### Document segment
-------------------------

The gaffe of the year, though, was a question of taste rather than legality. In April, Coca-Cola changed the formula of its flagship brand for the first time in 99 years. Gushed Chairman Roberto Goizueta at the time: "The best has been made even better." But Coke lovers rose up in anger at the new, sweeter taste. Three months later the company brought back the Real Thing, dubbing it Classic Coke. Said President Donald Keough: "The passion for original Coke was something that just flat caught us by surprise." By fall, old Coke was outselling the new by 3 to 1, but total 1985 Coke sales were up about 8%.
If Coke was surprised by an unexpected turn, then the third-largest U.S. oil company, Texaco, was mortified by one. A Houston jury in November ordered it to pay $10.5 billion in damages for snatching Getty Oil from Pennzoil in a takeover battle. A judge upheld the decision, but at year's end the two firms were trying to reach a compromise settlement.

-------------------------

### Data segment

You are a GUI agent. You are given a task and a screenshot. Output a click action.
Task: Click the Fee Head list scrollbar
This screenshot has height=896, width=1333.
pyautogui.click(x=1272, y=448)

-------------------------

### Stated problem
Rewrite the Coca-Cola and Texaco text starting with "If Coke was" and going on through "a compromise settlement.", putting "embarrassed" in place of "mortified".

### Solution below
If Coke was surprised by an unexpected turn, then the third-largest U.S. oil company, Texaco, was embarrassed by one. A Houston jury in November ordered it to pay $10.5 billion in damages for snatching Getty Oil from Pennzoil in a takeover battle. A judge upheld the decision, but at year's end the two firms were trying to reach a compromise settlement.